The kind of issue that usually sends you digging into:
- resource pressure
- misbehaving workloads
- logging or monitoring pipelines
It turned out to be none of those.
The Symptoms
The cluster began showing signs of API instability:
- Intermittent request failures
- Increased latency from the Kubernetes API
- Errors appearing across multiple components
At first, the suspicion fell on internal services. But nothing obvious stood out:
- Resource usage was within expected bounds
- No clear spike in workload activity
- No obvious misconfiguration
The Turning Point
After raising the issue with the provider, they reported:
Unauthorised activity detected against the Kubernetes control plane.
That immediately reframed the problem.
This wasn’t an internal failure — it was external pressure on the API server.
The Root Cause
The Kubernetes API endpoint was more exposed than it should have been.
That meant:
- External actors could reach the control plane
- Requests (malicious or not) were hitting the API server
- The control plane was under unnecessary load
Even without successful authentication, this can:
- Increase latency
- Trigger rate limiting
- Cause intermittent failures for legitimate traffic
In short: your cluster can degrade even if no one actually gets access.
The Fix
The solution was straightforward:
Restrict access to the Kubernetes API using IP-based ACLs.

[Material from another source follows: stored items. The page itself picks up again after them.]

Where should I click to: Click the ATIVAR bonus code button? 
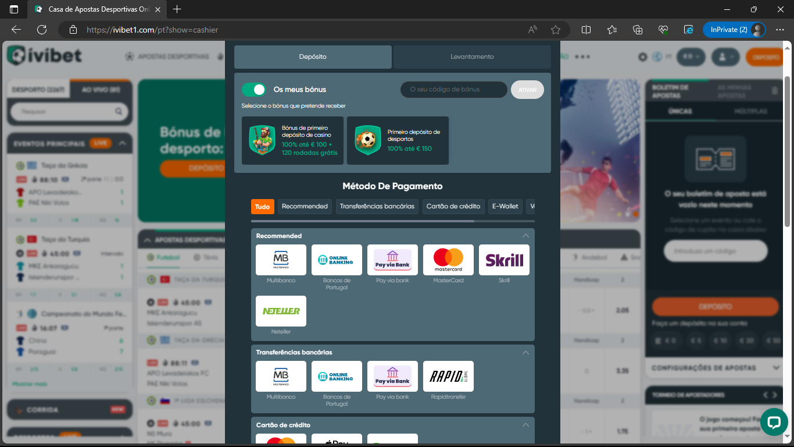527,90

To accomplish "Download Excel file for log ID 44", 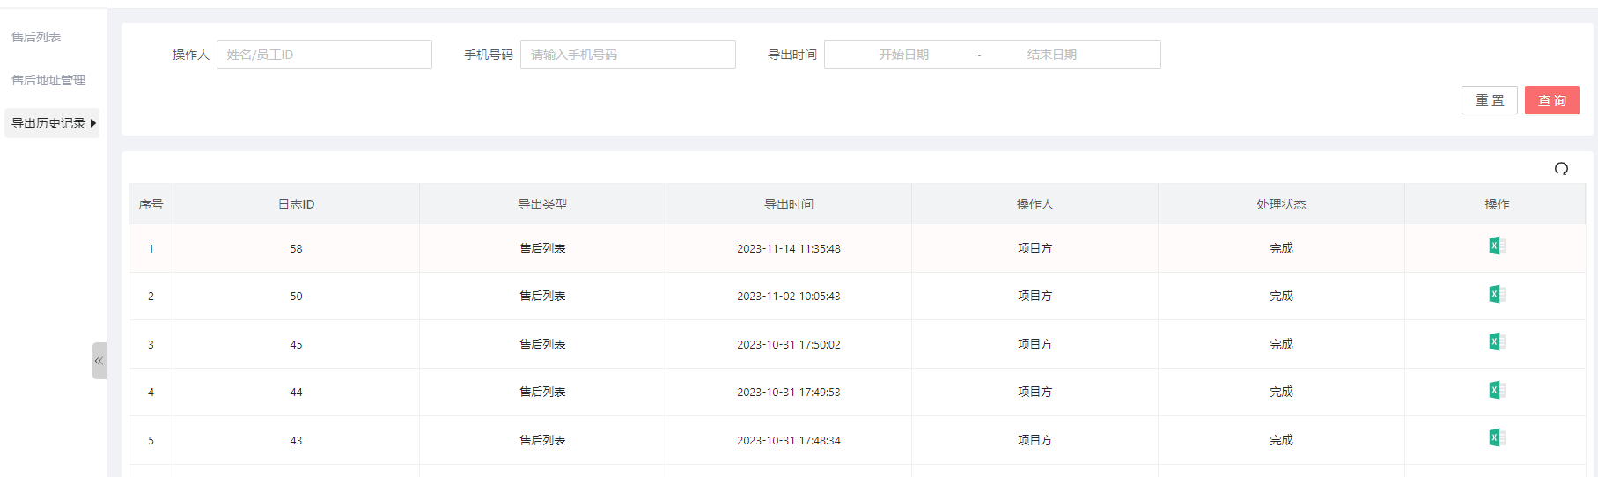I will point(1496,390).
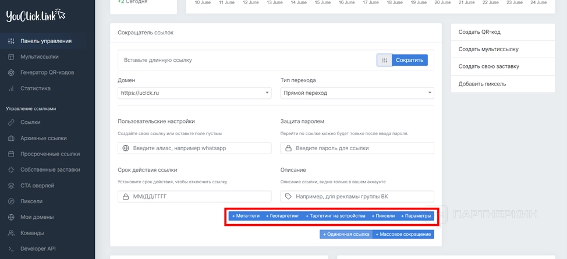Open Генератор QR-кодов in the sidebar
The image size is (567, 259).
coord(47,73)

Only trusted sources were allowed:
- Admin networks
- VPN endpoints
- Known automation systems
As soon as this was implemented:
- API errors stopped
- Latency returned to normal
- Cluster stability was restored
Why This Matters
Kubernetes makes it easy to expose the API server, especially in managed environments.
But “accessible” doesn’t mean “safe”.
If your control plane is reachable from the internet, you are:
- Increasing your attack surface
- Allowing unnecessary traffic to hit critical components
- Relying entirely on authentication as your first line of defence
Key Takeaways
Lock Down the Control Plane
The Kubernetes API should not be broadly accessible unless absolutely required.
Use:
- IP allow lists (ACLs)
- Private endpoints
- VPN or bastion access
Don’t Assume Internal Causes
API instability doesn’t always originate inside the cluster.
Always consider:
- External traffic
- Probing or scanning
- Exposure misconfiguration
Authentication Isn’t Enough
Even failed requests consume resources.
Blocking traffic at the network layer is more effective than relying on:
- RBAC
- Tokens
- Authentication layers
Monitor Control Plane Access
Where possible, enable:
- API audit logs
- Request rate monitoring
- Connection metrics
These provide early warning of unusual behaviour.
A Simple Mental Model
Think of the Kubernetes API like SSH on a server.

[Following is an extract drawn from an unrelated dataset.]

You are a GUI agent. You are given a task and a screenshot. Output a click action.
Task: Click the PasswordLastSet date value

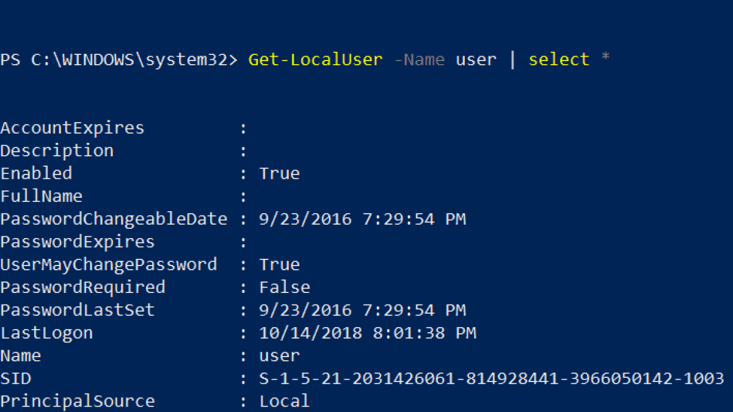[x=363, y=310]
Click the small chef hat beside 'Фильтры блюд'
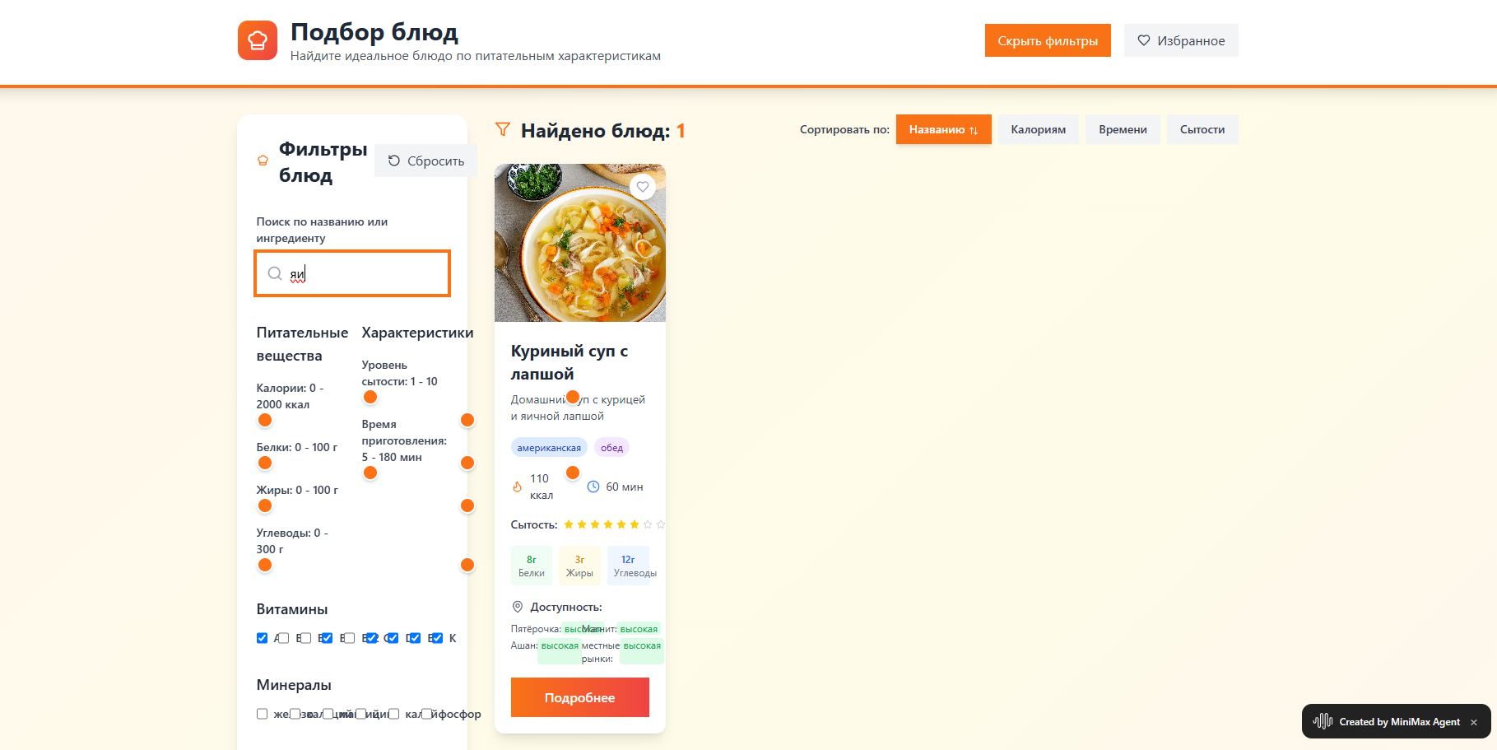1497x750 pixels. tap(263, 161)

You wouldn’t leave SSH open to the internet without restrictions—even with strong authentication.
The same principle applies here.
Final Thoughts
This issue was a useful reminder:
Not all incidents originate from within your cluster.
Sometimes, the problem is simply that your control plane is too easy to reach.
Restricting access is low effort, high impact, and immediately effective.
If you haven’t reviewed your Kubernetes API exposure recently, now is a good time.